Je trouve là-dessus qu’il y a un enseignement important, ou plutôt un double enseignement qui est d’une réelle importance. On en a déjà vu des occurrences précédemment, mais ce cas est fameux par sa netteté et son tranchant, et d’autant plus important qu’il caractérise l’événement de loin le plus important parmi ceux qui sont programmés pour cette deuxième partie de la riche année 2016. D’une part, il n’y a dans l’enchaînement des deux crises (emailgate et “guerre raciale) aucun effet de supplantation mais un mécanisme d’addition entraînant une multiplication des effets. La fusillade de Dallas, le soir de l’audition de Comey au Congrès n’a pas enterré l’effet du premier événement chronologique, il l’a poursuivi sous une autre forme somme toute, à cause de la prise de position de Clinton, the Lady se jetant ainsi dans la gueule du loup... (N’a-t-elle donc pas de conseillers pour l’avertir de tels effets fâcheux, et notamment que si l’on soutient en sous-main  de tels mouvements de sédition, même vertueux et se prétendant soft, il s’agit officiellement d’en dénoncer au moins les effets de désordre ? Je crains que les conseillers de The Lady soit tous, surtout ceux du genre féminin, du genre Tramp qui se prend pour Trump, c’est-à-dire du registre hystérique de l’affectivisme.) Pour résumer ce point et mettre en évidence tout son intérêt, une crise ne chasse pas l’autre, au contraire elle la poursuit, la complète, la renforce, et la même personne, – The Lady, – se trouve chargée de responsabilités aggravées et amplifiées dans les divers sens qu’activent ces crises : c’est le premier enseignement.

Le second est l’inversion parfaite des rôles qui confirme la crise profonde du Système, qui ne sait plus produire sa surpuissance que pour fabriquer de l’autodestruction.

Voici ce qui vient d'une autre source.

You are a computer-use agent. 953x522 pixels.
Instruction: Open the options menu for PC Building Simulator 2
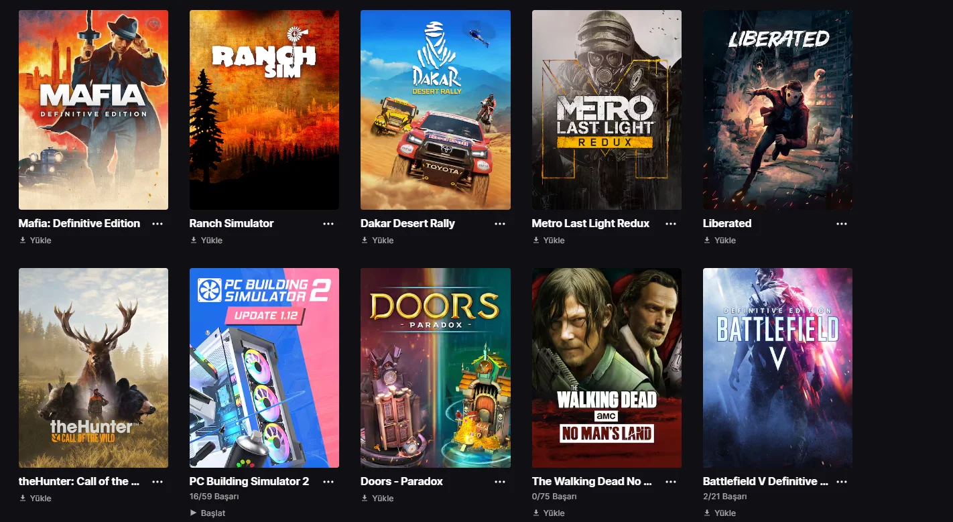point(328,482)
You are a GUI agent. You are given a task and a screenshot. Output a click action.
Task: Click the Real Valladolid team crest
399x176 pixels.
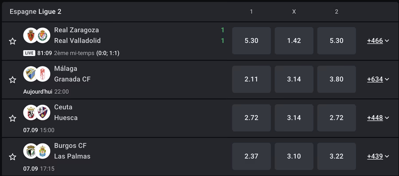pos(43,36)
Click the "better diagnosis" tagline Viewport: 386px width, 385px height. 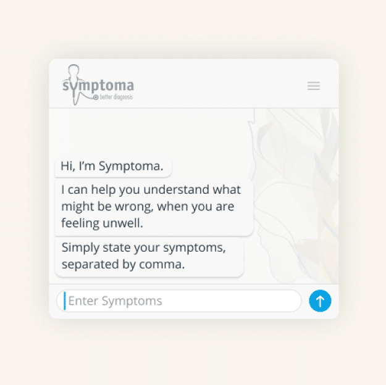tap(116, 97)
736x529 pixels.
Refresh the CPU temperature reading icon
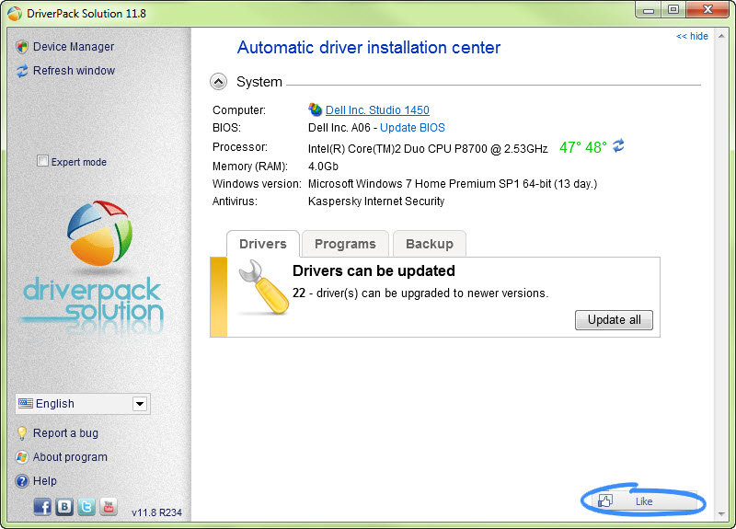click(619, 146)
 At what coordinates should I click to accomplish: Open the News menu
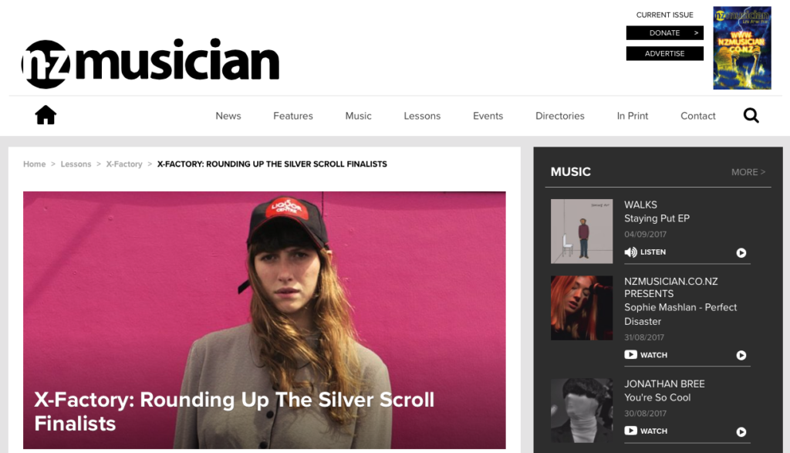coord(228,116)
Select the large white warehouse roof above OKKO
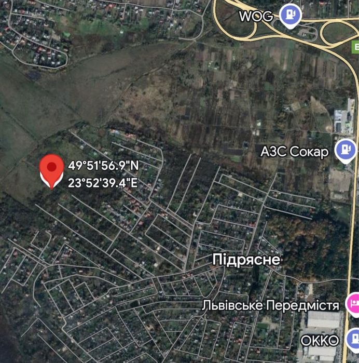The height and width of the screenshot is (363, 359). click(323, 319)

C’est la représentante du Système qui se trouve au milieu des agitations, à la fois de la corruption et de désordre, alors que le Système prétend afficher les vertus contraires, combattre la corruption avec un succès éclatant et contenir le désordre pour mieux nous ménager ses lendemains-à-lui qui chantent. Le plus remarquable est bien qu’elle reste représentante du Système pendant qu’elle accumule les catastrophes, chargeant le Système de cette même infamie, qu’on n’ose pas trop lui retirer cette “qualité”, et d’ailleurs qu’il n’y a pas d’alternative, de “plan B” comme ils disent... Pendant ce temps, le représentant auto-institué de l’antiSystème n’a qu’à laisser faire pour être paré des vertus en question, par simple effet antagoniste, et donner ainsi à l’antiSystème des lettres de noblesse qui lui permette d’affirmer à la fois sa nécessité et sa légitimité. Effectivement, Donald J. Trump s’affirme plus que jamais du camp de l’antiSystème et cela lui est de moins en moins reproché.

Finalement et tous comptes faits ... That’s why, that’s why the Lady is NOT a Trump.